Copy out every line of the data that has the word "pixels" somewhere in it.
*** Material to process Section Begins ***
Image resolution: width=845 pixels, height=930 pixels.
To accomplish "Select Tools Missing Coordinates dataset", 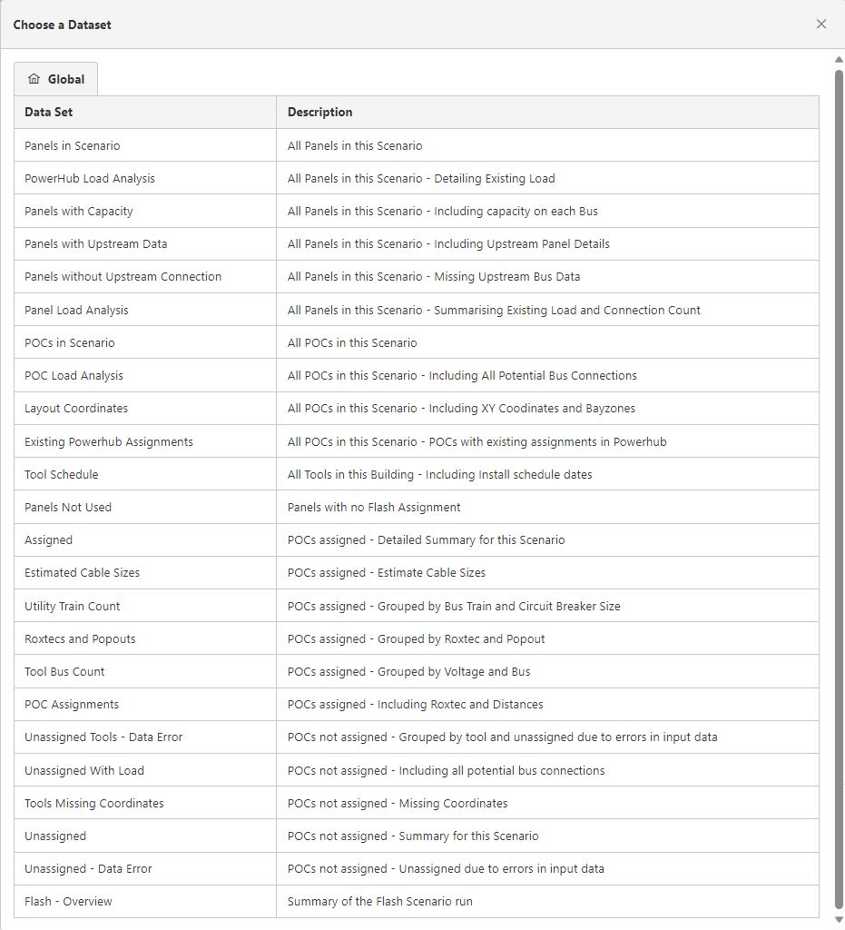I will pyautogui.click(x=94, y=803).
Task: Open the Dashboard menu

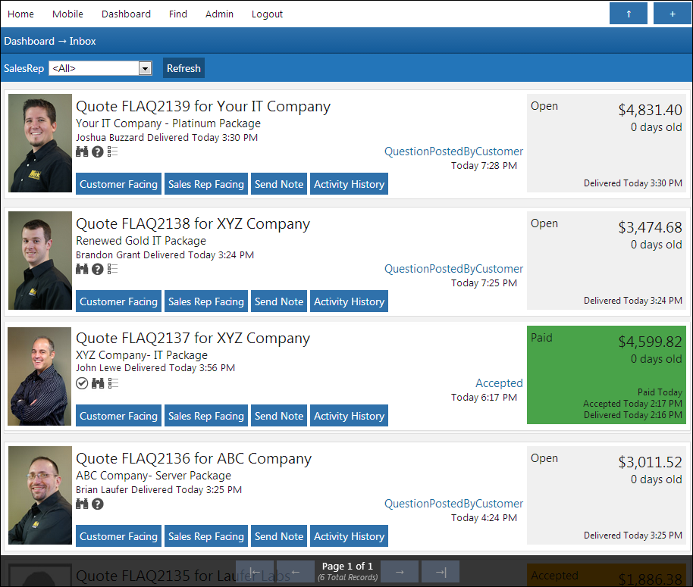Action: click(x=126, y=14)

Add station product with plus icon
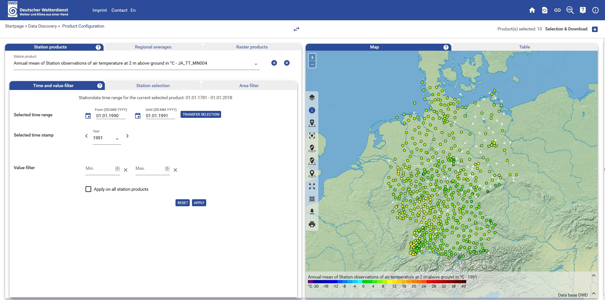(274, 63)
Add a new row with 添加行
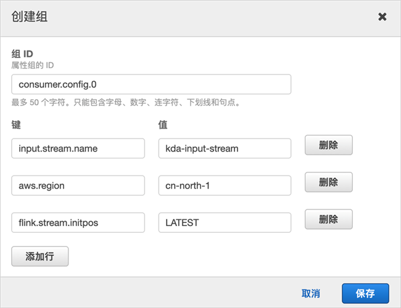The height and width of the screenshot is (308, 401). (40, 256)
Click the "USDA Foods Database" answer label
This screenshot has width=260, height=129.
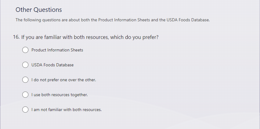[x=52, y=65]
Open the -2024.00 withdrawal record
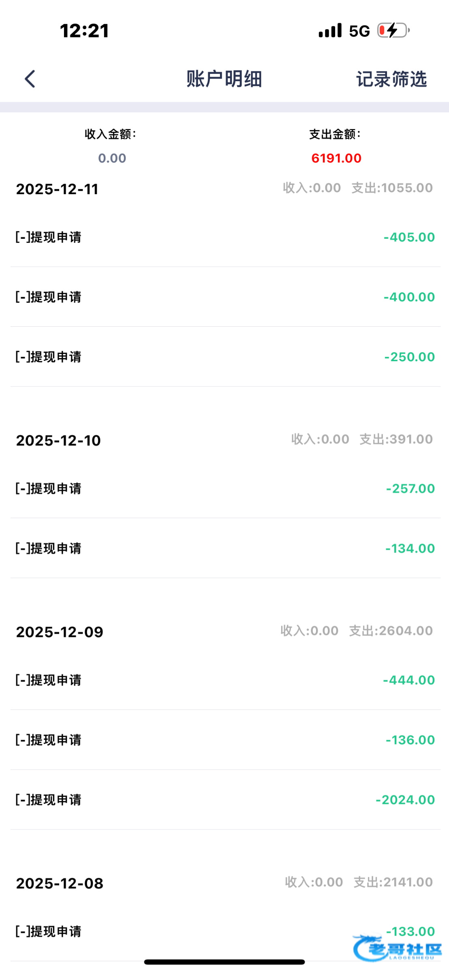Screen dimensions: 449x973 225,800
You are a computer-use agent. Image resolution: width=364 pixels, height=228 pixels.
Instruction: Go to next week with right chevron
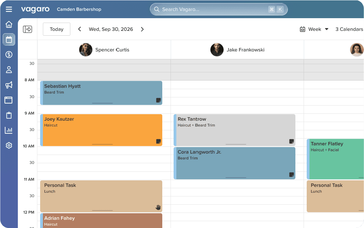coord(142,29)
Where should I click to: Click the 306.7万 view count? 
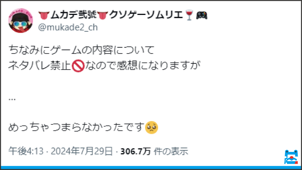coord(135,151)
*** Material to process Section Ends ***
The answer -
Image resolution: width=845 pixels, height=930 pixels.
You are a computer-use agent. Image resolution: width=364 pixels, height=228 pixels.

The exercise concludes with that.